ANAD has role in SPOTA awards
Tracey Morris, an Anniston Army Depot general equipment mechanic, operates one of the paint stripping vats that has been altered to work with D-Zolve 917.

ANNISTON ARMY DEPOT, Ala. - This month, two awards were presented to the Research, Development and Engineering Command Environmental Acquisition and Logistics Sustainment Program for their Sustainable Painting Operations for the Total Army project and the program placed second for a third honor.

The Secretary of the Army Environmental Excellence in Weapon System Acquisition - Small Program award was presented April 1 and the Secretary of Defense Environmental Excellence in Weapon System Acquisition - Small Program award was given April 15.

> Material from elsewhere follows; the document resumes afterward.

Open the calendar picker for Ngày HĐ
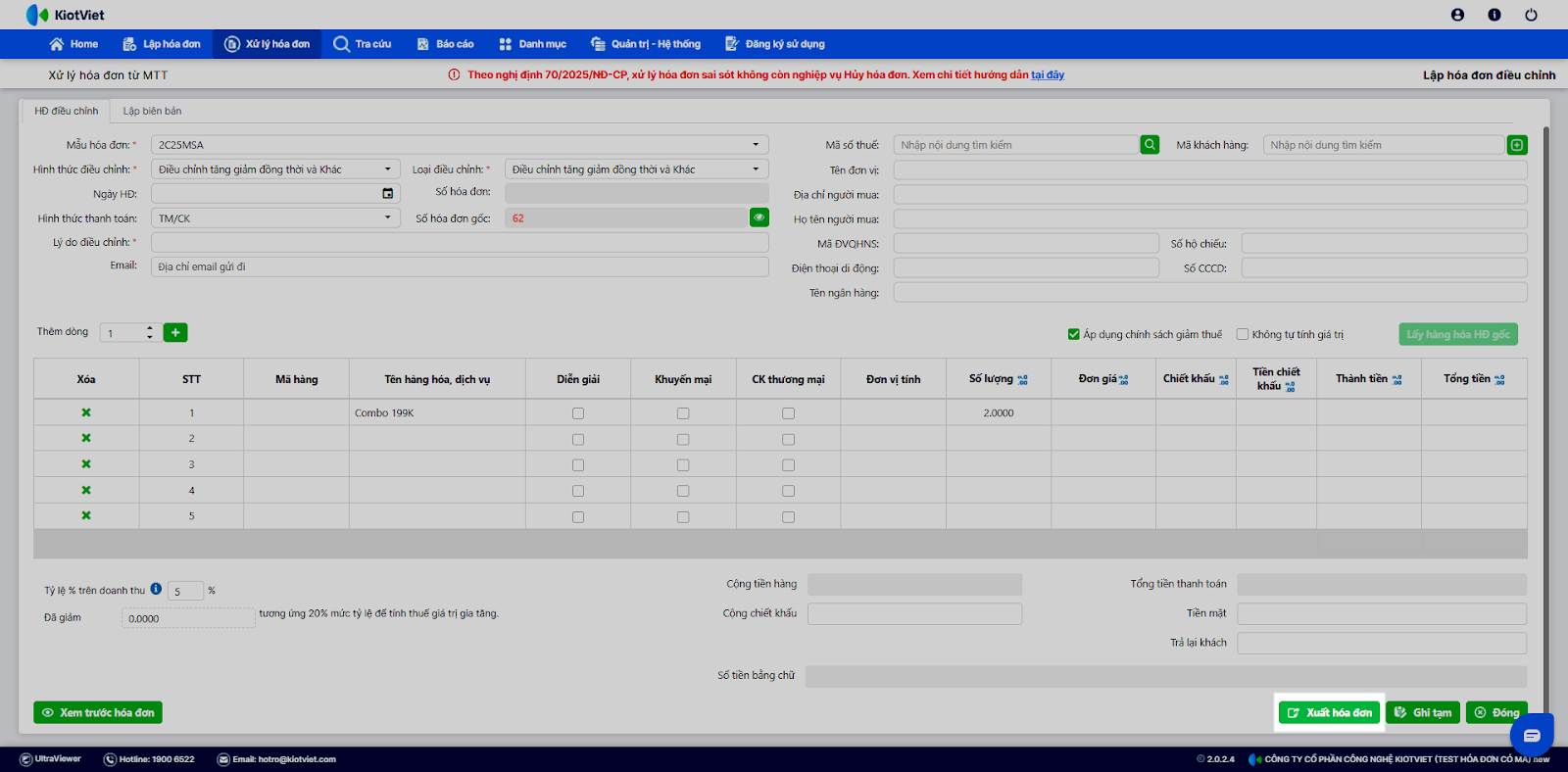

In addition to those accolades, the program earned a second place recognition for the SAE Environmental Excellence in Transportation award.

SPOTA focuses on eliminating organic hazardous air pollutants with a secondary focus on reducing volatile organic compounds and other hazardous materials. There are five areas of emphasis in the program - paints, sealants and adhesives, solvents, de-painting and rubber-to-metal bonding.

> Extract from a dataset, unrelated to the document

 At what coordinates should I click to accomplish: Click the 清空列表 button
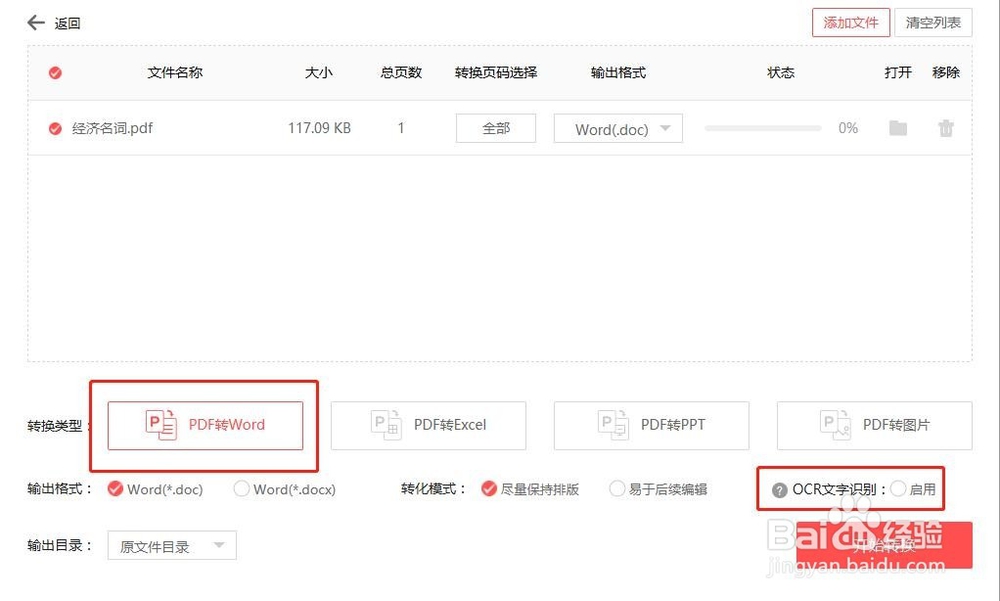(932, 22)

For many years, Anniston Army Depot has been working with the Army Research Laboratory on the SPOTA project here.

One area of emphasis has been on NPX, ANAD's methylene chloride/formic acid paint stripper.

In 2007, ANAD reported 247,757 pounds of methylene chloride were either released as emissions to the atmosphere or disposed of as a hazardous waste. This represented 94 percent of the Army's usage. With the promise of an NPX alternative, Anniston is poised to remove or significantly reduce NPX from its processes.

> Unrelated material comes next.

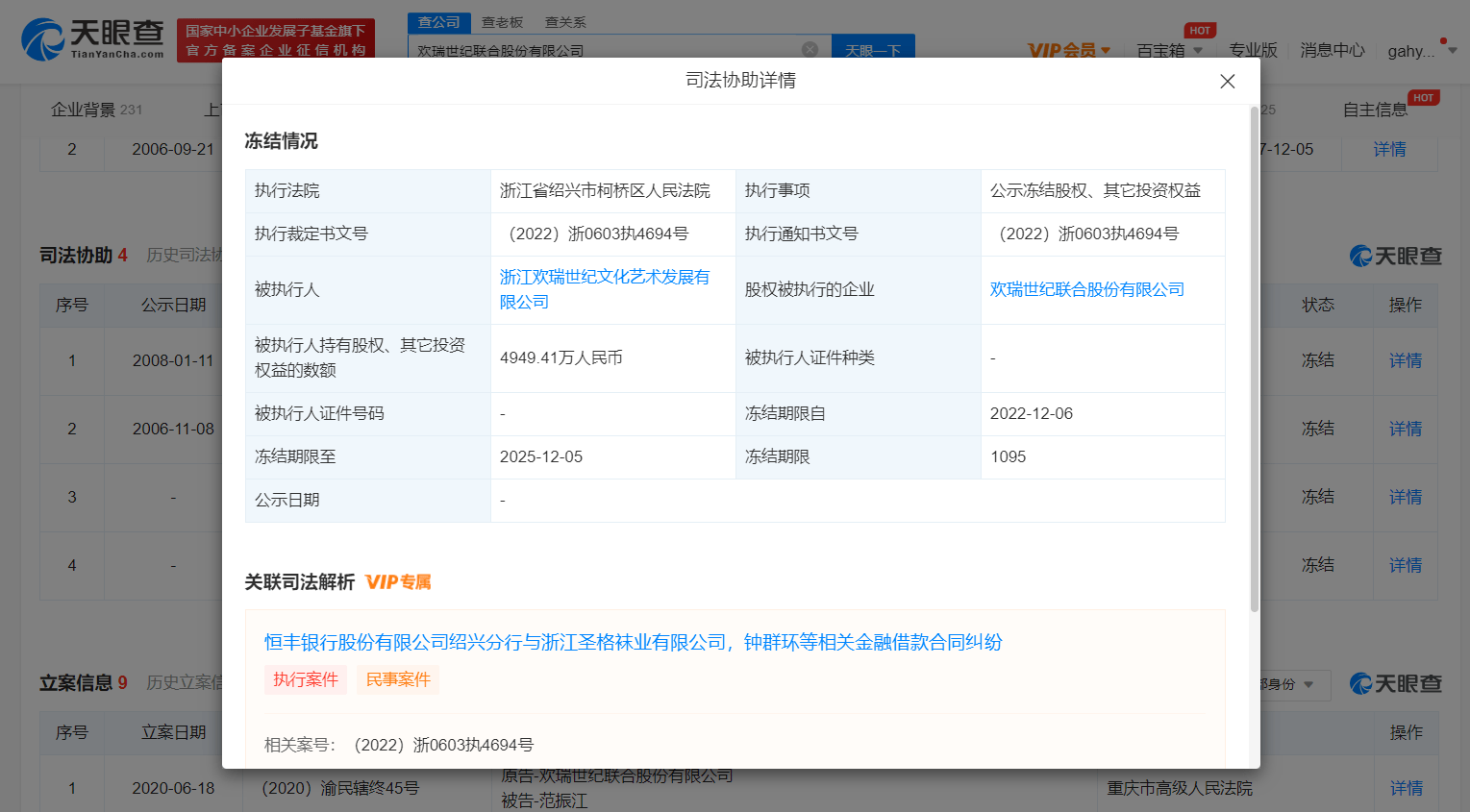Close the 司法协助详情 dialog
1470x812 pixels.
pos(1227,81)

Engineers Matthew Taliaferro, Austin Minter and Larry Stocks have worked closely with the ARL for several years in order to identify a suitable alternative to NPX, while maintaining the quality and throughput of the de-painting operation. Their work contributed to the success of the SPOTA project.

"When we get these awards, the Army sees how we are moving toward being more environmentally friendly," said Patricia Dodson, a depot environmental engineer who has assisted in this effort and has also worked in other areas of the SPOTA scope (sealants and adhesives, coatings) to reduce HAP and volatile organic compound emissions at ANAD.

ANAD finished a trial period of the replacement chemical, D-Zolve 917, and is currently in the implementation stage of this project.

"On some of the parts, the time it takes to strip the paint is practically the same, but on the tougher parts it takes a little longer," said Stocks.

The depot has six NPX vats used by workers to efficiently remove paint from combat vehicles like the M1 Abrams main battle tank and the Paladin.

The vats containing the paint stripper had to be modified to add agitation and heating so D-Zolve 917 would work as well as NPX.

"Methylene chloride is a very strong chemical. Nothing is going to work better, but D-Zolve is a good, more environmentally friendly alternative," said Dodson.

The new chemical has a cost benefit as well as an environmental one.

One gallon of D-Zolve costs more than NPX, but it does not evaporate as quickly and it can be diluted to a point. This ultimately results in a considerable cost savings.

According to Minter, safety and performance were the determining factors in choosing NPX's replacement.

"The use of this nonhazardous product not only assists with lowering hazardous material usage and hazardous waste disposal, it offers a safer working atmosphere for the workforce, reduce hazardous air pollutants and reducing the amount of personal protective equipment required to be worn," said depot safety director Sue Turton.

There are currently three vats set up to work with D-Zolve and another four in progress. The tentative date for full implementation is set for August.